__Problem to work on__.
Convert the entries, from the start through the line containing "[1183, 615]", into a Markdown table with two columns, Row and Line. Give each nonblank line its own numbered row.

__Data listing__.
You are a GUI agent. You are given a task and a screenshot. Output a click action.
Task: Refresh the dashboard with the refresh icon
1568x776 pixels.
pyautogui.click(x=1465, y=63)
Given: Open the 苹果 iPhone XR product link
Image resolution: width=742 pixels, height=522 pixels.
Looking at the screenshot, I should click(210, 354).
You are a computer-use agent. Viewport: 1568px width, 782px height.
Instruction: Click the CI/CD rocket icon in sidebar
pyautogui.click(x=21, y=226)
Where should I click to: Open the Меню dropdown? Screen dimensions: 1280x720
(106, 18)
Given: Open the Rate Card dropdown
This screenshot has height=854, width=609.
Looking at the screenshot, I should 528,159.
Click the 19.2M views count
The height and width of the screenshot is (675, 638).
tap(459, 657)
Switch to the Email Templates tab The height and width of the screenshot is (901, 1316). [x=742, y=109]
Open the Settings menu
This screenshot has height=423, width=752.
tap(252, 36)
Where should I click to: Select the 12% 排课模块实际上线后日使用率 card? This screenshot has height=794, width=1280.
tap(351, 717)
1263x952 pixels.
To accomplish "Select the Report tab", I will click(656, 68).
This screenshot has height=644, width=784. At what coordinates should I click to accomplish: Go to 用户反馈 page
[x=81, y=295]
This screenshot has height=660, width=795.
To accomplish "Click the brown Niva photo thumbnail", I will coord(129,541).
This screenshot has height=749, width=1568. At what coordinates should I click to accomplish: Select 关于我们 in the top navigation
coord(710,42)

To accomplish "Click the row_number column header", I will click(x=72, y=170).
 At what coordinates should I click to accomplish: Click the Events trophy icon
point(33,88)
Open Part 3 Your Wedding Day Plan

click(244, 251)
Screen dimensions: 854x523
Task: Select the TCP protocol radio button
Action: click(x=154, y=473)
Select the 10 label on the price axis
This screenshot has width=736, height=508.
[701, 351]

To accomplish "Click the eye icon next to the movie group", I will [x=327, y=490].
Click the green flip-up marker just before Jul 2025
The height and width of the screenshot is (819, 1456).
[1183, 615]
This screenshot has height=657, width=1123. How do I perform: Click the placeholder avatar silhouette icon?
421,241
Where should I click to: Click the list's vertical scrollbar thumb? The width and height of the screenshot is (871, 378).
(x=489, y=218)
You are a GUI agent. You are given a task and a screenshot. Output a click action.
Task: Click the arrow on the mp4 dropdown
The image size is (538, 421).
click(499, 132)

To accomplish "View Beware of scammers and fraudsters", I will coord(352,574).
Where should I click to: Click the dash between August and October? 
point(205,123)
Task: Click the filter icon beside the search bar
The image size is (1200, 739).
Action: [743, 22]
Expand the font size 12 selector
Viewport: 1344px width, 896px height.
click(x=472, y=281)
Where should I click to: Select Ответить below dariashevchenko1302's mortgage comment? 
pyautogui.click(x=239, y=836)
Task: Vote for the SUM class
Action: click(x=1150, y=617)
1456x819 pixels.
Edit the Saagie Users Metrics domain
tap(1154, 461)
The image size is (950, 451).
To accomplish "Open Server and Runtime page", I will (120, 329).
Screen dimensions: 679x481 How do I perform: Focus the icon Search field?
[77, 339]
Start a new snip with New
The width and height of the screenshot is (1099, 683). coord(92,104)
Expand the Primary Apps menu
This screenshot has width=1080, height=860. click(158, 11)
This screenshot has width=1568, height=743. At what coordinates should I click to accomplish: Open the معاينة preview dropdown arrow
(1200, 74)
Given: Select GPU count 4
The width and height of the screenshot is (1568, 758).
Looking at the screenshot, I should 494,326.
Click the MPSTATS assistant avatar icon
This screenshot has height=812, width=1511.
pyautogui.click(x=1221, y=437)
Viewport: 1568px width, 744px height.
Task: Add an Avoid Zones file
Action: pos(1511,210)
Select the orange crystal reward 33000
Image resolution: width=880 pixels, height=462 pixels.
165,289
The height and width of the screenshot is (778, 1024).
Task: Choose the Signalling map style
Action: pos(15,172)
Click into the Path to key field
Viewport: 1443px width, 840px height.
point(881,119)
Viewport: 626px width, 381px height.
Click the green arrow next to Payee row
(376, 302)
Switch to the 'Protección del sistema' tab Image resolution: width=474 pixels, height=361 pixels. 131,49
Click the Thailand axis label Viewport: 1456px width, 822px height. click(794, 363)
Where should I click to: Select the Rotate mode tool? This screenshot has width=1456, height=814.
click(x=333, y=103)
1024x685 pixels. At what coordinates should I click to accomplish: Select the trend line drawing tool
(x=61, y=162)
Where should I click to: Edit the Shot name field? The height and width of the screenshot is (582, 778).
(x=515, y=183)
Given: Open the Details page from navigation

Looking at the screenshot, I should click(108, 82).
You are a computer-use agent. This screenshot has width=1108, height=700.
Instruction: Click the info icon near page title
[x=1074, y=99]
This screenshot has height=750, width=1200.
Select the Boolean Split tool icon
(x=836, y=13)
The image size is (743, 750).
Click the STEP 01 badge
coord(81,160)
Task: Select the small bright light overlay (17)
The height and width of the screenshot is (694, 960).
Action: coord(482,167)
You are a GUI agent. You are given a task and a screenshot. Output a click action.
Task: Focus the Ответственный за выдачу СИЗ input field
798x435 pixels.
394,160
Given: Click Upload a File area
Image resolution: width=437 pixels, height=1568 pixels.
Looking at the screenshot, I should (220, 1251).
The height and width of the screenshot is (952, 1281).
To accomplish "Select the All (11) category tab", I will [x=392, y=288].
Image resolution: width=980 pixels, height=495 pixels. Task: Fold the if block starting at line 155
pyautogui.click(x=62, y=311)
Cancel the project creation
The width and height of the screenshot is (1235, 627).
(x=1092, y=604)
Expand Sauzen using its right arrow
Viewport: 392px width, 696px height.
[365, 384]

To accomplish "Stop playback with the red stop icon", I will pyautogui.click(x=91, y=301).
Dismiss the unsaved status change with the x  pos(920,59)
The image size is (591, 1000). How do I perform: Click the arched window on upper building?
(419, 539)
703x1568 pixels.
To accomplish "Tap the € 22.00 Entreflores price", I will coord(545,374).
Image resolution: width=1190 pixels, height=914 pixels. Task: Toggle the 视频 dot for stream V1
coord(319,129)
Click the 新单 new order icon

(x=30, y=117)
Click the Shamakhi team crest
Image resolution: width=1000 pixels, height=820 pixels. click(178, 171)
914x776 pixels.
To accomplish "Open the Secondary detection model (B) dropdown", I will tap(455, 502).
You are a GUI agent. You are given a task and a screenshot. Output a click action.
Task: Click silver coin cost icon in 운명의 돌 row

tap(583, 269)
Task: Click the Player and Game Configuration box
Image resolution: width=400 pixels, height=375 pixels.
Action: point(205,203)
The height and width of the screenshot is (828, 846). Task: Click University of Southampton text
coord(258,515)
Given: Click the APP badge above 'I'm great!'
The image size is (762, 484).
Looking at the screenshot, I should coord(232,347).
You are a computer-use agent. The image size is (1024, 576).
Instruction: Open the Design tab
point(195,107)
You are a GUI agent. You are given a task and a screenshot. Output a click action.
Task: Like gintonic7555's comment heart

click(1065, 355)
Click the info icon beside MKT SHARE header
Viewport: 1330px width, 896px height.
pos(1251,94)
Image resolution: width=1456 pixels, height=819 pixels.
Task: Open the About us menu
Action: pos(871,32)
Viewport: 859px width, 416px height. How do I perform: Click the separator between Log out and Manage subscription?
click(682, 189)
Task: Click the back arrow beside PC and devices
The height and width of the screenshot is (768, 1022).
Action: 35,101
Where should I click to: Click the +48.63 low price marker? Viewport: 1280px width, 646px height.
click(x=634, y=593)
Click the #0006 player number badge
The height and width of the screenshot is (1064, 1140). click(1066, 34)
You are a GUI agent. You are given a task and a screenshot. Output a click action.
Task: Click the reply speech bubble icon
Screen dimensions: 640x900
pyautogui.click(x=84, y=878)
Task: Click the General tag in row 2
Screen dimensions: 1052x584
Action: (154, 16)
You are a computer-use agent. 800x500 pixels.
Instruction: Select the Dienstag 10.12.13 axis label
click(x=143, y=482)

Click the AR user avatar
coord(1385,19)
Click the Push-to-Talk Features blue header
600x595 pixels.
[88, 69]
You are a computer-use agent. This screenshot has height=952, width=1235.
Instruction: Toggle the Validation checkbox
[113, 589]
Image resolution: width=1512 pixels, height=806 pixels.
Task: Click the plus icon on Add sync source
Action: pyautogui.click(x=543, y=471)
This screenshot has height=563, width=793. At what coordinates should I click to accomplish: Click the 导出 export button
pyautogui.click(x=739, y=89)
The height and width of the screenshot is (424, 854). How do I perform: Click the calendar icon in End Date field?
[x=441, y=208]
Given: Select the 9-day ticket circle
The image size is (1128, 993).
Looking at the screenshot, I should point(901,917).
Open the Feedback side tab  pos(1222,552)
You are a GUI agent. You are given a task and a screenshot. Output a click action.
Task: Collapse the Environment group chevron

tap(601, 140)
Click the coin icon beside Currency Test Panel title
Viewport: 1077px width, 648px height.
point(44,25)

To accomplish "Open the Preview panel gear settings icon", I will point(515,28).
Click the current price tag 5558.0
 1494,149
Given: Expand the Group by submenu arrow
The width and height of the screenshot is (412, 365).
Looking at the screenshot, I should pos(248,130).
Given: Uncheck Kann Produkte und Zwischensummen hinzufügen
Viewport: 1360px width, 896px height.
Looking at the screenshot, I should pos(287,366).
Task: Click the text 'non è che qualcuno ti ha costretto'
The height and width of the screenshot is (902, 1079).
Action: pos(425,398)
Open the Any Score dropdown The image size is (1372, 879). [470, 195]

__Response to this exercise__.
| Row | Line |
|---|---|
| 1 | You are a GUI agent. You are given a task and a screenshot. Output a click action. |
| 2 | Task: Refresh the dashboard with the refresh icon |
| 3 | 1568x776 pixels. |
| 4 | pyautogui.click(x=1465, y=63) |
| 5 | Given: Open the 苹果 iPhone XR product link |
| 6 | Image resolution: width=742 pixels, height=522 pixels. |
| 7 | Looking at the screenshot, I should click(210, 354). |
| 8 | You are a computer-use agent. Viewport: 1568px width, 782px height. |
| 9 | Instruction: Click the CI/CD rocket icon in sidebar |
| 10 | pyautogui.click(x=21, y=226) |
| 11 | Where should I click to: Open the Меню dropdown? Screen dimensions: 1280x720 |
| 12 | (106, 18) |
| 13 | Given: Open the Rate Card dropdown |
| 14 | This screenshot has height=854, width=609. |
| 15 | Looking at the screenshot, I should 528,159. |
| 16 | Click the 19.2M views count |
| 17 | The height and width of the screenshot is (675, 638). |
| 18 | tap(459, 657) |
| 19 | Switch to the Email Templates tab The height and width of the screenshot is (901, 1316). [x=742, y=109] |
| 20 | Open the Settings menu |
| 21 | This screenshot has height=423, width=752. |
| 22 | tap(252, 36) |
| 23 | Where should I click to: Select the 12% 排课模块实际上线后日使用率 card? This screenshot has height=794, width=1280. |
| 24 | tap(351, 717) |
| 25 | 1263x952 pixels. |
| 26 | To accomplish "Select the Report tab", I will click(656, 68). |
| 27 | This screenshot has height=644, width=784. At what coordinates should I click to accomplish: Go to 用户反馈 page |
| 28 | [x=81, y=295] |
| 29 | This screenshot has height=660, width=795. |
| 30 | To accomplish "Click the brown Niva photo thumbnail", I will coord(129,541). |
| 31 | This screenshot has height=749, width=1568. At what coordinates should I click to accomplish: Select 关于我们 in the top navigation |
| 32 | coord(710,42) |
| 33 | To accomplish "Click the row_number column header", I will click(x=72, y=170). |
| 34 |  At what coordinates should I click to accomplish: Click the Events trophy icon |
| 35 | point(33,88) |
| 36 | Open Part 3 Your Wedding Day Plan |
| 37 | click(244, 251) |
| 38 | Screen dimensions: 854x523 |
| 39 | Task: Select the TCP protocol radio button |
| 40 | Action: click(x=154, y=473) |
| 41 | Select the 10 label on the price axis |
| 42 | This screenshot has width=736, height=508. |
| 43 | [701, 351] |
| 44 | To accomplish "Click the eye icon next to the movie group", I will [x=327, y=490]. |
| 45 | Click the green flip-up marker just before Jul 2025 |
| 46 | The height and width of the screenshot is (819, 1456). |
| 47 | [1183, 615] |